两个平台共识别出14个不同的表位社区（communities），其中仅有2个为共享，其余均为各自独有。

随后，研究人员还利用氢氘交换质谱（HDX-MS）这项技术通过测量蛋白质主链氢原子与溶液中氘原子的交换速率，定位抗体结合后受保护的区域。

结果验证了SPR分箱结果的可靠性。如Com-4C1能结合L39-F62区域，与Innate-4基准重叠。Com-3（如dAb D01）可结合H108-F121，位于蛋白远端的独特口袋。Com-2a以L135-Y147为核心，但成员间有细微差异。最引人注目的是C08——一个Clic抗体，拥有从未见过的独特表位（Com-2U），直接与Innate-1基准竞争，这表明它结合了一个关键的功能区域。

ADCC实战检验
研究人员将三个代表性抗体（分别来自鸡和鼠的不同表位群）改造为EGFR/NKp46双特异性抗体，采用Morrison格式（2+2四价结构，两个NKp46臂和两个EGFR臂）。这种四聚体结构像分子交联剂，强制NK细胞与肿瘤细胞亲密接触。利用经典的A549肺癌细胞系和人源NK细胞进行抗体依赖性细胞毒性（ADCC）实验。

他们测试了两种配置：将EGFR臂连接在NKp46抗体的重链或轻链末端，并使用活性Fc（结合CD16a）或“沉默”Fc。

他们发现了以下三种规律：
①所有测试的双抗均能在无Fc效应功能（即沉默Fc，排除CD16a通路干扰）的情况下介导肿瘤杀伤，证明单纯激活NKp46就足以触发NK细胞杀伤活性。
②活性Fc未增效，最佳表现者反而是Flic来源的F15的沉默Fc轻链连接版本，显著优于活性Fc版本，甚至超过西妥昔单抗对照。
③轻链大于重链，将EGFR-scFv连接在抗体轻链末端（LC-tethered）的格式，比连接在重链末端（HC-tethered）更有效。

传统上，科学家通常认为激活FcγRIIIa（CD16a）能增强ADCC。但在此系统中，同时激活NKp46和CD16a反而可能因空间位阻或信号干扰而降低效率。

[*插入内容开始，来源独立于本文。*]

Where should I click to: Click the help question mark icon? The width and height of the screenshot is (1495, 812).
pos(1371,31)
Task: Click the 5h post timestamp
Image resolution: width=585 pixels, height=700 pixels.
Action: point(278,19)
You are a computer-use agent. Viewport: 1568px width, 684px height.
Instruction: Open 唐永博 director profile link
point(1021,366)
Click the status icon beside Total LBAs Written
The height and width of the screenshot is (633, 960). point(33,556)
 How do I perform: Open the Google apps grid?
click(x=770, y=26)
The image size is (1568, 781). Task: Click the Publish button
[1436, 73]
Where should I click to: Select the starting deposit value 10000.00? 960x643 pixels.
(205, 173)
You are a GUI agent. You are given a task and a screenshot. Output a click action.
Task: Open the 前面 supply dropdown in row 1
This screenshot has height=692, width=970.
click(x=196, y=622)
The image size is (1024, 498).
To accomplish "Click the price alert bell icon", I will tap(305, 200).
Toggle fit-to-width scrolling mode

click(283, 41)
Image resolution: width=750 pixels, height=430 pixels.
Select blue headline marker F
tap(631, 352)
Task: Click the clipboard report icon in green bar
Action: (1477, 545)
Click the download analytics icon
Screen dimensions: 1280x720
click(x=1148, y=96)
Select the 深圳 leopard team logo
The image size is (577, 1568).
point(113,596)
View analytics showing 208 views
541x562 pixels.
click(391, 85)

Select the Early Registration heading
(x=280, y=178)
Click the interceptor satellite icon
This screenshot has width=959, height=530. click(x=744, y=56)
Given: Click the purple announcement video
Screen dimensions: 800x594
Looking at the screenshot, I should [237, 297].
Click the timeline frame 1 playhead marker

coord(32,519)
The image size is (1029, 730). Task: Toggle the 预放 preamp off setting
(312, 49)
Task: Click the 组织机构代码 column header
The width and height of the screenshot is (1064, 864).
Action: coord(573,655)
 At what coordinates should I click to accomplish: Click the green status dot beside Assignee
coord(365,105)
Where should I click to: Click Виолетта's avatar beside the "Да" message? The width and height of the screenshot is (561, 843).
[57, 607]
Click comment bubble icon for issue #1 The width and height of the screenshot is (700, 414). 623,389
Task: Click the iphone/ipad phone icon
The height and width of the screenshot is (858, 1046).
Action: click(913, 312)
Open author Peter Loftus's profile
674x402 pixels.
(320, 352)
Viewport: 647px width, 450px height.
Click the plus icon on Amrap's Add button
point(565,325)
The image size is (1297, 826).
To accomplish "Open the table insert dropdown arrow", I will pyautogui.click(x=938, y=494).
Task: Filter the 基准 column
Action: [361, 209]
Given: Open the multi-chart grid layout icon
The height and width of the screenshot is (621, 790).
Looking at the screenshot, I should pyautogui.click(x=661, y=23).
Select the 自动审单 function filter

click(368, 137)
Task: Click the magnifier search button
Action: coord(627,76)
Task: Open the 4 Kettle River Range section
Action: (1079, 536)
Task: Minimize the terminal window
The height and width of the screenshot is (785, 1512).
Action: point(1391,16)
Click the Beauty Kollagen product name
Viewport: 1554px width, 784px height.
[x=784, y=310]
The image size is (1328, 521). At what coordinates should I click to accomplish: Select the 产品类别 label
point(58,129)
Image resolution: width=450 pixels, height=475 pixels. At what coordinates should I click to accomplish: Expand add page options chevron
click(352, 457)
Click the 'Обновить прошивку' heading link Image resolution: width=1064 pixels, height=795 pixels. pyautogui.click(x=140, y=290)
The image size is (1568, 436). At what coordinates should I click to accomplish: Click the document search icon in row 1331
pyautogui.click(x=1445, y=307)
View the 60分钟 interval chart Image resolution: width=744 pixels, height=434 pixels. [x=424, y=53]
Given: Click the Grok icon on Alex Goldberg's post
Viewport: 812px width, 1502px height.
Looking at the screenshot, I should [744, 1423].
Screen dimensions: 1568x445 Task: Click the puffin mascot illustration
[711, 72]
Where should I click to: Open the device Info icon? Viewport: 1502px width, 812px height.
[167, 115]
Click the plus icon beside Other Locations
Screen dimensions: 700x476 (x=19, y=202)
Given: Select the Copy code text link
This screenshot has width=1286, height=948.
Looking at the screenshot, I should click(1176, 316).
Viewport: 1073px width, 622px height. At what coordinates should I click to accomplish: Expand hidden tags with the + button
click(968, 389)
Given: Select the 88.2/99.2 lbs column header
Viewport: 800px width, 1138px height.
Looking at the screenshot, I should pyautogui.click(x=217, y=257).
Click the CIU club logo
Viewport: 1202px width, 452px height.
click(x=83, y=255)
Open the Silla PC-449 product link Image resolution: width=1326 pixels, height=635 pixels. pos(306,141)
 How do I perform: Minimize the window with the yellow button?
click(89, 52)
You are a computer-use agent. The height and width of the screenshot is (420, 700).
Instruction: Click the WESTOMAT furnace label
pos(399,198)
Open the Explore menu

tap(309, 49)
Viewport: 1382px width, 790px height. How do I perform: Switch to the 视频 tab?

这表明，在设计NKCE时，还需要考虑分子几何结构与价态问题，并非激活越多就越好。

总结
总的来说，这项研究证明了OmniClic平台可以作为啮齿类系统的可行替代，同时也说明了NKCE开发的复杂挑战，还有更多的基础研究有待开发，期望未来NKCE相关平台能有更好发展。